Word and element location data =>
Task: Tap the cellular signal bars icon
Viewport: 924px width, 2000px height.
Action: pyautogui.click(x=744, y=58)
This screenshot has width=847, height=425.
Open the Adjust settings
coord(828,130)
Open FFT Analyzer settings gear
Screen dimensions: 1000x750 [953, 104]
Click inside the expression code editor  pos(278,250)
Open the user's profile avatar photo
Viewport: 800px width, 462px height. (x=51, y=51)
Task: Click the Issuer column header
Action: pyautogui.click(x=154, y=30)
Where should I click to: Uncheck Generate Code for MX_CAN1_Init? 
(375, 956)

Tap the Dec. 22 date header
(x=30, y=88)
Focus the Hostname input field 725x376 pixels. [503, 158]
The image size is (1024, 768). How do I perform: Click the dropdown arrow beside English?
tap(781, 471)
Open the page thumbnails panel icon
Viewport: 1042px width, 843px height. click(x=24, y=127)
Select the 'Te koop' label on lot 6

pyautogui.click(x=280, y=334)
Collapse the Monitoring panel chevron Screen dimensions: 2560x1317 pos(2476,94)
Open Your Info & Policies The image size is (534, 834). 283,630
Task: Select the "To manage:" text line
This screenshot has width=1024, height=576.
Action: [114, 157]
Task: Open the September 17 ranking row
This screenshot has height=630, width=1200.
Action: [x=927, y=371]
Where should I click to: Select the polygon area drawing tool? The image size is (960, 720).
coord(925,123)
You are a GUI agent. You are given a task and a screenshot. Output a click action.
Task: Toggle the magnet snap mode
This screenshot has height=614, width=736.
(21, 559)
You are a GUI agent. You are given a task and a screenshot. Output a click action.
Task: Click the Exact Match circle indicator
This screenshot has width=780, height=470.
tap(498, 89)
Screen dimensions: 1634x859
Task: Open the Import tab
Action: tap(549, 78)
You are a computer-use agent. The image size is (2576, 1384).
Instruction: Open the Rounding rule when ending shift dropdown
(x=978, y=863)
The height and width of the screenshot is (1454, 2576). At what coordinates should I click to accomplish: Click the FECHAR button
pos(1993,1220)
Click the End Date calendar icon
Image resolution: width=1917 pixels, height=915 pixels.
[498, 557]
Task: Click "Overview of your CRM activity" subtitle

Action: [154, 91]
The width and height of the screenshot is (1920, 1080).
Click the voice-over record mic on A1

Stated goal => Reproduce the items as a numbered list, from the start of the items through the line containing "Action: [154, 91]", leaving out blank lines.

Exercise solution =>
1. Task: Tap the cellular signal bars icon
2. Viewport: 924px width, 2000px height.
3. Action: pyautogui.click(x=744, y=58)
4. This screenshot has width=847, height=425.
5. Open the Adjust settings
6. coord(828,130)
7. Open FFT Analyzer settings gear
8. Screen dimensions: 1000x750 [953, 104]
9. Click inside the expression code editor  pos(278,250)
10. Open the user's profile avatar photo
11. Viewport: 800px width, 462px height. (x=51, y=51)
12. Task: Click the Issuer column header
13. Action: pyautogui.click(x=154, y=30)
14. Where should I click to: Uncheck Generate Code for MX_CAN1_Init? 
15. (375, 956)
16. Tap the Dec. 22 date header
17. (x=30, y=88)
18. Focus the Hostname input field 725x376 pixels. [503, 158]
19. The image size is (1024, 768). How do I perform: Click the dropdown arrow beside English?
20. tap(781, 471)
21. Open the page thumbnails panel icon
22. Viewport: 1042px width, 843px height. click(x=24, y=127)
23. Select the 'Te koop' label on lot 6
24. pyautogui.click(x=280, y=334)
25. Collapse the Monitoring panel chevron Screen dimensions: 2560x1317 pos(2476,94)
26. Open Your Info & Policies The image size is (534, 834). 283,630
27. Task: Select the "To manage:" text line
28. This screenshot has width=1024, height=576.
29. Action: [114, 157]
30. Task: Open the September 17 ranking row
31. This screenshot has height=630, width=1200.
32. Action: [x=927, y=371]
33. Where should I click to: Select the polygon area drawing tool? The image size is (960, 720).
34. coord(925,123)
35. You are a GUI agent. You are given a task and a screenshot. Output a click action.
36. Task: Toggle the magnet snap mode
37. This screenshot has height=614, width=736.
38. (21, 559)
39. You are a GUI agent. You are given a task and a screenshot. Output a click action.
40. Task: Click the Exact Match circle indicator
41. This screenshot has width=780, height=470.
42. tap(498, 89)
43. Screen dimensions: 1634x859
44. Task: Open the Import tab
45. Action: tap(549, 78)
46. You are a computer-use agent. The image size is (2576, 1384).
47. Instruction: Open the Rounding rule when ending shift dropdown
48. (x=978, y=863)
49. The height and width of the screenshot is (1454, 2576). At what coordinates should I click to accomplish: Click the FECHAR button
50. pos(1993,1220)
51. Click the End Date calendar icon
52. Image resolution: width=1917 pixels, height=915 pixels.
53. [498, 557]
54. Task: Click "Overview of your CRM activity" subtitle
55. Action: [154, 91]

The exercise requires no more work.